* _TASK DETAILS_:
Where a line contains "Click the padlock icon beside forgot password", begin there and restate word for word every line to the end of the entries below, pictures excluded.
*** DATA EXTRACTS ***
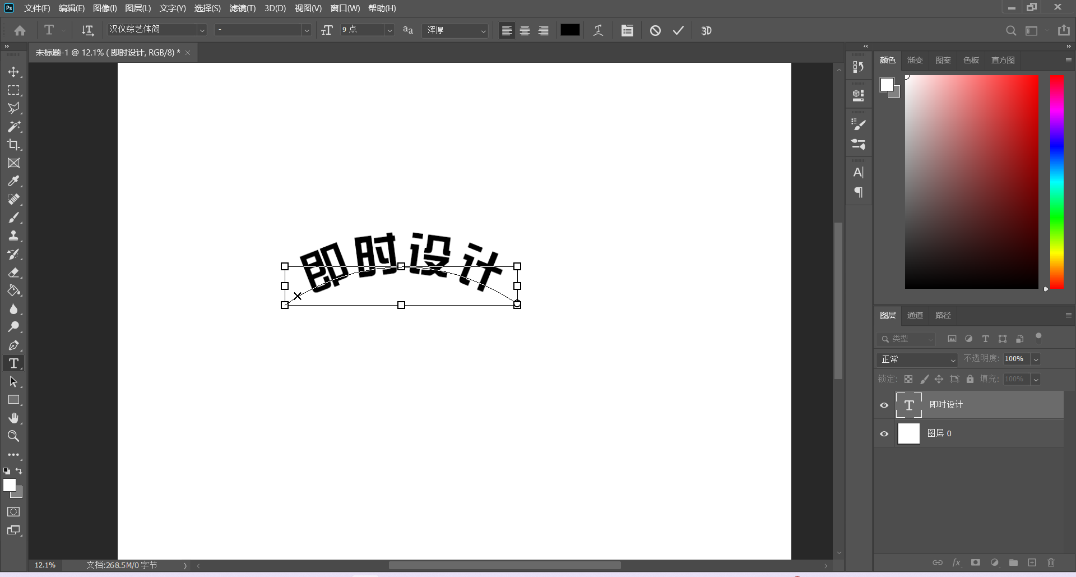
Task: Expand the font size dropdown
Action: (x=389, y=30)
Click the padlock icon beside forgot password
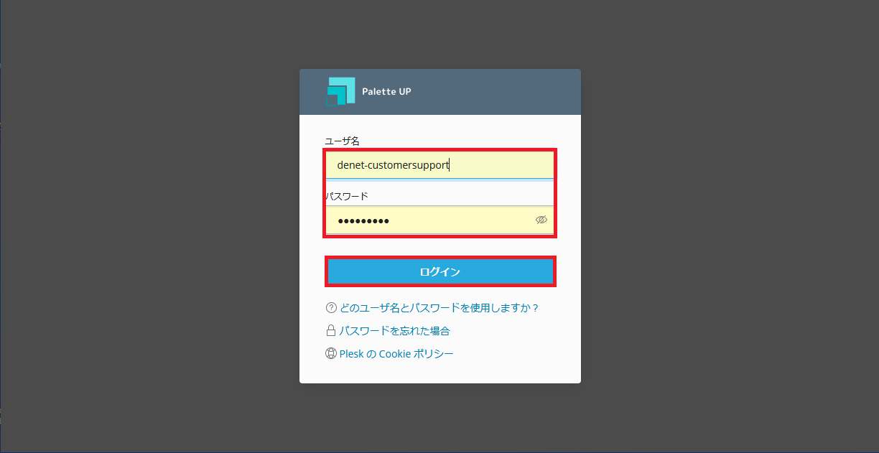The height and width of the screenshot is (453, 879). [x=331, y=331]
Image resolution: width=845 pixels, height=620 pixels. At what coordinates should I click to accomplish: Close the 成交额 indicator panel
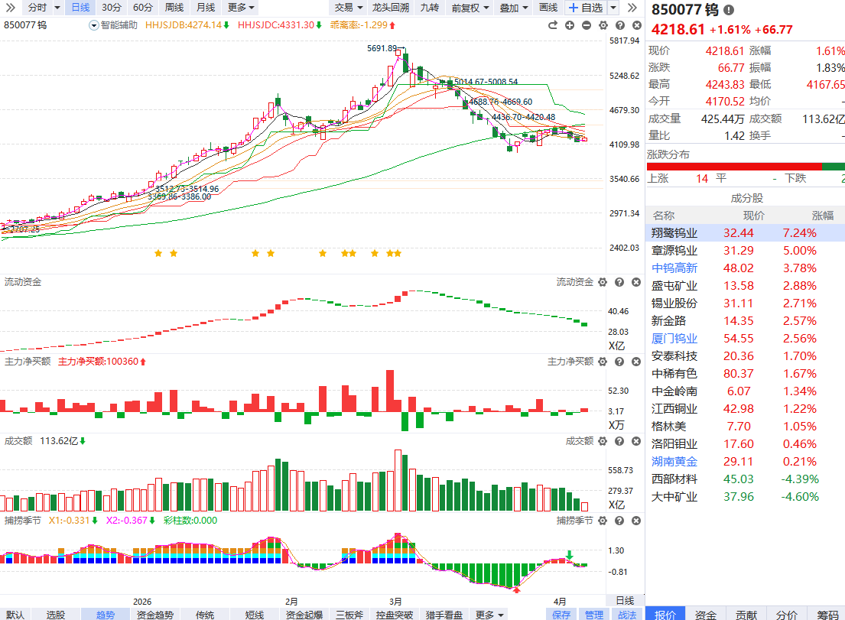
*** End of DATA EXTRACTS ***
* _WRITTEN REPLY_:
Click the padlock icon beside forgot password
The height and width of the screenshot is (453, 879). [x=331, y=331]
Image resolution: width=845 pixels, height=620 pixels. At what coordinates should I click to accomplish: Close the 成交额 indicator panel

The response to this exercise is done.